→ Records for this task:
"""
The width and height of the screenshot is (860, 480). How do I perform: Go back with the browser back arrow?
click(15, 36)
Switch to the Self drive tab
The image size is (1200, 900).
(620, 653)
"""
→ Task to complete: The records shown above are to be retyped exactly, with none omitted.

→ Exercise output:
The width and height of the screenshot is (860, 480). How do I perform: Go back with the browser back arrow?
click(15, 36)
Switch to the Self drive tab
The image size is (1200, 900).
(620, 653)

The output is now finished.